The OCT Angiography Revolution: Five Emerging Themes

Video Color OCT Angiography for Myopic Choroidal Neovascularization

PURPOSE

To investigate the myopic macular neovascularization (mMNV) features on dynamic video color OCT angiography (OCTA) and the diagnostic rate versus the static, 4-segmentations visualization mode.

DESIGN

Retrospective cohort study.

PARTICIPANTS

Fifty-four patients with mMNV.

METHODS

Sixty-two eyes with high myopia complicated by mMNV were included. Clinical charts, fluorescein angiography, and structural OCT were used as standard references to assess lesion activity. Static and video color OCTA were then analyzed and compared by 2 independent reviewers.

MAIN OUTCOME MEASURES

Morphology description of mMNV on video color OCTA and differences in the proportion of diagnosis between video color and static OCTA.

RESULTS

Sixty-two eyes from 54 patients (mean age, 63.22 years) were enrolled. Thirty-four (55%) mMNVs were active and 28 (45%) inactive. Twenty-two (65%) active mMNVs presented on video color OCTA as an interlacing vascular network in the outer retina and the choriocapillaris. A tapered form was the prevalent size (72.7%). In 3 eyes (9%), an abnormal and irregular vascular network (AVN) was disclosed and in 5 (15%) only some blood flow alteration. All the lesions extended in both the outer retina and the choriocapillaris. Eleven (39%) inactive mMNVs also presented on video color OCTA as an interlacing vascular network in the outer retina and the choriocapillaris. Eight (29%) inactive mMNVs had some AVN, and 6 (21%) only some blood flow alteration. The diagnostic rate of video color versus static OCTA was 95% (95% confidence interval [CI], 86%-99%) versus 77% (95% CI, 86%-99%; P = 0.0009), and showed an advantage in favor of video color OCTA of 15% (95% CI, 3%-27%) and 22% (95% CI, 7%-38%) in active and inactive lesions, respectively (P < 0.026). Lesion extension within both the outer retina and the choriocapillaris was present in 90% and 69% of cases on dynamic OCTA and static OCTA, respectively, with a proportion difference of 20% (95% CI, 10%-31%; P = 0.0005).
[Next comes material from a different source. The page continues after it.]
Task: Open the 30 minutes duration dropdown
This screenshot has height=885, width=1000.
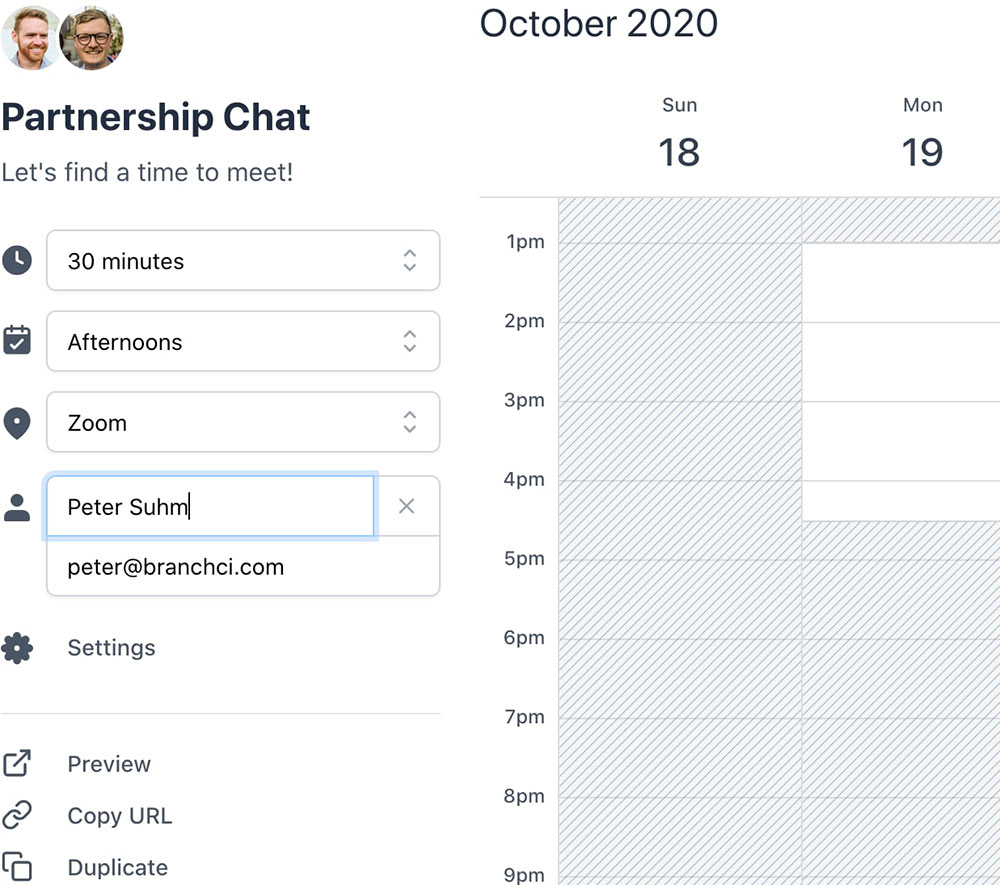Action: tap(243, 261)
Concordance between the 2 examiners was high: 0.95 (95% CI, 0.88-1.00) and 0.96 (95% CI, 0.91-1.00) for active and inactive lesions, respectively.

CONCLUSIONS

Video color-enhanced OCTA may help in diagnosing mMNV and should be considered in addition to structural OCT and static OCTA.

FINANCIAL DISCLOSURE(S)

The author(s) have no proprietary or commercial interest in any materials discussed in this article.
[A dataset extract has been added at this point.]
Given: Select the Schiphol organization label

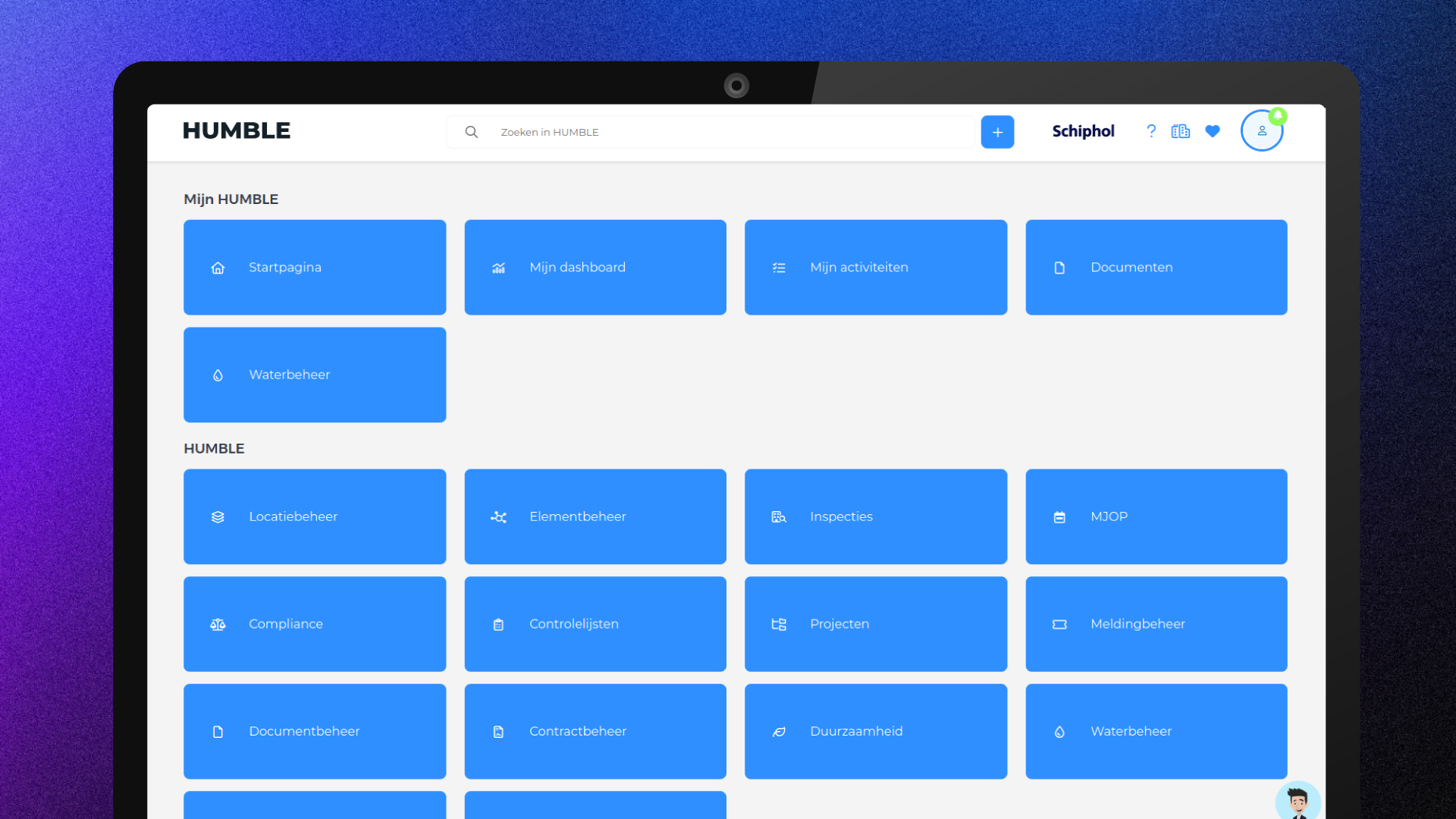Looking at the screenshot, I should [1083, 131].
Customized Slab-Segmentation Method for Projection-Artifact Elimination in Best Vitelliform Macular Dystrophy: A Swept-Source Optical Coherence Tomography Angiography Study

Purpose

To assess the efficacy of customized slab segmentation in eliminating projection artifacts in swept-source optical coherence tomography angiography (SS-OCTA) images of Best vitelliform macular dystrophy (BVMD).

Methods

Prospective case series including different stages of BVMD. We analyzed SS-OCTA images for flow signals in the outer retina and coregistered B-scan images for distortion of the segmentation slabs defining the outer retina. We applied a customized method for slab realignment whenever BVMD lesions produced distortion of the slabs. Afterward, we checked the images to determine whether the previously noted flow signal had persisted or disappeared, described as “true flow” or “pseudoflow”, respectively. Categorical variables were analyzed with X² or Fisher’s exact tests, while quantitative variables were analyzed with independent t-test at p<0.05.

Results

The study included 39 eyes of 22 patients. We detected BVMD patterns I (dome-shaped hyperreflective lesion without neurosensory retinal detachment), II (knob-like hyperreflective lesion with localized neurosensory retinal detachment), and III (heterogeneous scattered hyperreflective material) in 49%, 23%, and 28% of eyes, respectively. Pseudoflow was evident mostly in eyes with pattern II lesions, presence of flow signal within BVMD lesions, and lesions whose height represented >80% of the retinal thickness (p<0.001).

Conclusion

Customized slab segmentation is effective in eliminating projection artifact in SS-OCTA images of BVMD.

Summary

Projection artifact is a significant confounding factor in emerging SS-OCTA technology through production of pseudoflow signals that can lead to misinterpretation of images of BVMD lesions. The present study proposes a customized method for correction of segmentation errors to eliminate projection artifacts in SS-OCTA images of BVMD patients.